Differential Diagnosis

  • Rotator cuff tear
  • Shoulder osteoarthritis
  • Shoulder impingement syndrome
  • Bicipital tendinitis or labral tears

Management

Non-Operative Management

Most cases of frozen shoulder respond to conservative measures:

  • Physical therapy focusing on stretching, range of motion exercises, and strengthening
  • Pharmacological treatment with nonsteroidal anti-inflammatory drugs (NSAIDs) or analgesics
  • Activity modification to minimize pain while maintaining mobility

Interventional Procedures

  • Corticosteroid injections: Reduce inflammation and provide short-term pain relief
  • Hydrodilatation: Injection of saline or contrast into the joint to stretch the capsule and improve mobility

Surgical Management

  • Manipulation under anesthesia: Performed when conservative measures fail, to break capsular adhesions
  • Arthroscopic capsular release: Minimally invasive surgery to release tight capsule and improve range of motion

Complications and Prognosis

Potential Complications

  • Chronic pain persisting beyond the typical recovery period
  • Long-term stiffness and restricted range of motion
  • Recurrence in the same or contralateral shoulder
  • Secondary shoulder dysfunction due to compensatory movements

Prognosis and Recovery Timeline

Frozen shoulder is generally self-limiting, with most patients achieving significant improvement within 1 to 3 years.
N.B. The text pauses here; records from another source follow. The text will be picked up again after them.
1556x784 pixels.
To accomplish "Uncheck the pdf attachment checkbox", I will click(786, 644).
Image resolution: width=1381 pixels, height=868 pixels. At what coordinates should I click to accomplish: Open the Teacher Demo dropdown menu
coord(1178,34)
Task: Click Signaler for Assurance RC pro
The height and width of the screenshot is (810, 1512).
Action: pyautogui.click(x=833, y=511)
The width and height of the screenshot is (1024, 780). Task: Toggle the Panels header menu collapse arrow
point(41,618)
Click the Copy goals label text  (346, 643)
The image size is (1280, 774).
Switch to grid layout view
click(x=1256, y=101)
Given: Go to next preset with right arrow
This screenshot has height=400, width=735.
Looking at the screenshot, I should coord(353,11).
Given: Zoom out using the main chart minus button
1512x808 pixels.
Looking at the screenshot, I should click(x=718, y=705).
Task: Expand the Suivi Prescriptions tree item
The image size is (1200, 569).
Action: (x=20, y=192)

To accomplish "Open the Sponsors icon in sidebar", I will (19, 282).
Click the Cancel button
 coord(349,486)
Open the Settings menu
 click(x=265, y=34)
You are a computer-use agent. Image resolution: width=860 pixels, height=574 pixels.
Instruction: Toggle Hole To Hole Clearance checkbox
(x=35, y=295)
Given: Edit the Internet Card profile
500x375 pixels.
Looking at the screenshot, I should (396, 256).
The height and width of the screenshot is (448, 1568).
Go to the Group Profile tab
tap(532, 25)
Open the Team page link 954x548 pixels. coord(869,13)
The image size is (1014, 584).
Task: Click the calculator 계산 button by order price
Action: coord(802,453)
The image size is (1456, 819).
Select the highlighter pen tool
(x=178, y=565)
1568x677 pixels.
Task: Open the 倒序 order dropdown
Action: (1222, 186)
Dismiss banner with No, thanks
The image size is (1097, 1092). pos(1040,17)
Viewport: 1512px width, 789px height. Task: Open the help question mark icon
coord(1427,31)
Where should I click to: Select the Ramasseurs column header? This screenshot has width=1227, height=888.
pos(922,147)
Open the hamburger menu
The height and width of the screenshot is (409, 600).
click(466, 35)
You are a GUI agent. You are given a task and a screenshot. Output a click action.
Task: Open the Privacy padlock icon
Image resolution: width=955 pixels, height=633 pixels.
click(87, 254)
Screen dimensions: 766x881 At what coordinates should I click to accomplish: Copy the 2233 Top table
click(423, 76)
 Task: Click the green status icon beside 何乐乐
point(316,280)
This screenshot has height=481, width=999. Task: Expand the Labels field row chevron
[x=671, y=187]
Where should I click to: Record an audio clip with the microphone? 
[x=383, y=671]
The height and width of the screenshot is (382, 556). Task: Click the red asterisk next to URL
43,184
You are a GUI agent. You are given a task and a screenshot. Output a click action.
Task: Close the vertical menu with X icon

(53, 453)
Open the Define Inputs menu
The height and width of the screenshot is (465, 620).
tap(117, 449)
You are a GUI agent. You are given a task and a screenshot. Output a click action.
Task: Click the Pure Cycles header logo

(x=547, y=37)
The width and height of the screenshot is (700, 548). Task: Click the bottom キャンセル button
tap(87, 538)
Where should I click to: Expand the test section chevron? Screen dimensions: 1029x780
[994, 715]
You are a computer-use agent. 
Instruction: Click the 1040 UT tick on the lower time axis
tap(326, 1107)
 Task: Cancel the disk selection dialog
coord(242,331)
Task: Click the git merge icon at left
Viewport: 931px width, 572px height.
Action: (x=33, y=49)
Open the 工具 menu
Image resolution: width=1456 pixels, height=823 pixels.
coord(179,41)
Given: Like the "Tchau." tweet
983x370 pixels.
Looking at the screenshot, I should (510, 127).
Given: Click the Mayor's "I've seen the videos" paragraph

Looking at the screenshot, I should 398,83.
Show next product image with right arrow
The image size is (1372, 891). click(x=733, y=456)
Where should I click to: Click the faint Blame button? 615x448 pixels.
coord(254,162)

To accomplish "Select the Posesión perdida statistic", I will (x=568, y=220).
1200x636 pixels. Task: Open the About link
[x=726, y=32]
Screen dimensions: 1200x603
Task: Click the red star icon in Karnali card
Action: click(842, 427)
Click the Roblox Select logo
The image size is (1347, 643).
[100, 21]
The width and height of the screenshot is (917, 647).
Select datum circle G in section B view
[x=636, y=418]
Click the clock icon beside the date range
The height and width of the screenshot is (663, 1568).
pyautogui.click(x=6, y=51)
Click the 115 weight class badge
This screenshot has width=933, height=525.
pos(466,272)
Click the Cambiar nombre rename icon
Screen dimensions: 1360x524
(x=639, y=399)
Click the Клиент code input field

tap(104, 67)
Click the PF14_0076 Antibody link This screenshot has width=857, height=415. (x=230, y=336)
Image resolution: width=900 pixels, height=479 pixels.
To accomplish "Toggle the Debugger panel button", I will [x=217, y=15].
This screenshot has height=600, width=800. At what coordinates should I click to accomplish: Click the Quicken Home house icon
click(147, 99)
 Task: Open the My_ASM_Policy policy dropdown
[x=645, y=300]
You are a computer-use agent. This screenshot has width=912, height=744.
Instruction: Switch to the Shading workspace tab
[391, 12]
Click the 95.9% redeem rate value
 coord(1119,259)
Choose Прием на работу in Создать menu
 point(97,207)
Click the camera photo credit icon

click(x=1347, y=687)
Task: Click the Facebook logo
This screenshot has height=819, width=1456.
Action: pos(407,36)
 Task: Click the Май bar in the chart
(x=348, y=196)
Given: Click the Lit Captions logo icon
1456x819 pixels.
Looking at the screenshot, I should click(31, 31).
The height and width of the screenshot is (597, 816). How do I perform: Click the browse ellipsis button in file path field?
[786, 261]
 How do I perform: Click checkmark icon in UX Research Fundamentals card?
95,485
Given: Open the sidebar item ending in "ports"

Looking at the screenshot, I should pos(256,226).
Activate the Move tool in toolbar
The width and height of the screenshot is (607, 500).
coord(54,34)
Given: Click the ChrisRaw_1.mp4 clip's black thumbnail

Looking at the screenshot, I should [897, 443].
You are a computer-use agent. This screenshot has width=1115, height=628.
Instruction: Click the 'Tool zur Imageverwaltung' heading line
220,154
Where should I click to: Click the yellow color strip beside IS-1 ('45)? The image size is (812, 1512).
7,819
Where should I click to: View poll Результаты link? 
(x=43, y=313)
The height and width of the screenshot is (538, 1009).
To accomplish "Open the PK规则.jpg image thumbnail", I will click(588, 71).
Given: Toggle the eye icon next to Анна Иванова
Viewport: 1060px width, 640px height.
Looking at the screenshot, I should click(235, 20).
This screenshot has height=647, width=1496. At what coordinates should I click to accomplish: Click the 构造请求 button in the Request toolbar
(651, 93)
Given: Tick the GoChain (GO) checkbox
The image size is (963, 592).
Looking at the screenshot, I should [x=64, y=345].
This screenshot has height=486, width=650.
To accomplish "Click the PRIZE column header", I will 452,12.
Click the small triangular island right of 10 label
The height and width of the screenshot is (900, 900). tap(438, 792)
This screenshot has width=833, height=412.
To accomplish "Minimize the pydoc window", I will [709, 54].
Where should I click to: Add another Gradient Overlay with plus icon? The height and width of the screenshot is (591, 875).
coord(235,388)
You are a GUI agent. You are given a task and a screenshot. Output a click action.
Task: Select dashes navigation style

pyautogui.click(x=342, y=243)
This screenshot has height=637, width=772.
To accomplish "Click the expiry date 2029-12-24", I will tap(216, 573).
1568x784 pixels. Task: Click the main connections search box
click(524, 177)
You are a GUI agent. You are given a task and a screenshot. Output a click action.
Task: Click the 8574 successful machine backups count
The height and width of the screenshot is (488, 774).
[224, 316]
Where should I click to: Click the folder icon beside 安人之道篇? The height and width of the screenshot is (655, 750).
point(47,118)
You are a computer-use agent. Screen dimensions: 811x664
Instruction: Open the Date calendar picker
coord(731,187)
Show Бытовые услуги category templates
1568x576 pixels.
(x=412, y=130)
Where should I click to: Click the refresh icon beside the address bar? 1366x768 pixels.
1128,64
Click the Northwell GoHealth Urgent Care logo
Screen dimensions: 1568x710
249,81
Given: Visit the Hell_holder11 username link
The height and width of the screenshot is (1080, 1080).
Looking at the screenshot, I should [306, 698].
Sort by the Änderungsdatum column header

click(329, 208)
Early diagnosis and consistent rehabilitation improve outcomes, while delayed management can prolong the course of the condition.

Prevention

Primary Prevention

  • Early mobilization of the shoulder after injury or surgery
  • Regular stretching and range of motion exercises for at-risk populations
  • Education on maintaining shoulder mobility and avoiding prolonged immobilization

Secondary Prevention

  • Monitoring for early signs of stiffness or pain in patients with risk factors
  • Prompt initiation of physical therapy or medical interventions to prevent progression
  • Regular follow-up for individuals with diabetes, thyroid disorders, or prior shoulder injuries

References

  1. Neviaser AS, Neviaser RJ. Adhesive capsulitis of the shoulder. J Am Acad Orthop Surg. 2011;19(9):536-542.
  2. Hand C, Clipsham K, Rees JL, Carr AJ. Long-term outcome of frozen shoulder. J Shoulder Elbow Surg. 2008;17(2):231-236.
  3. Shaffer B, Tibone JE, Kerlan RK. Frozen shoulder. A long-term follow-up. J Bone Joint Surg Am. 1992;74(5):738-746.
  4. Carette S, Moffet H, Tardif J, Bessette L, Morin F, Frémont P, et al. Intra-articular corticosteroids, supervised physiotherapy, or a combination of the two in the treatment of adhesive capsulitis of the shoulder: A randomized trial. Arthritis Rheum. 2003;48(3):829-838.
  5. Le Lievre HM, Murrell GA. Long-term outcomes of manipulation under anesthesia for frozen shoulder. J Shoulder Elbow Surg. 2006;15(3):279-282.
  6. American Academy of Orthopaedic Surgeons. AAOS clinical practice guideline: Management of frozen shoulder. Rosemont, IL: AAOS; 2019.
  7. Wolfe SW, Pedowitz RA. Shoulder disorders: Current concepts and controversies. J Hand Surg Am. 2010;35(10):1631-1641.
  8. Zuckerman JD, Rokito A. Frozen shoulder: A consensus definition. J Shoulder Elbow Surg. 2011;20(2):322-325.
  9. Ranalletta M, Rossi LA, Sirio D, Bruchmann G, Maignon G. Arthroscopic capsular release for frozen shoulder: Clinical results and prognostic factors. J Shoulder Elbow Surg. 2011;20(6):922-928.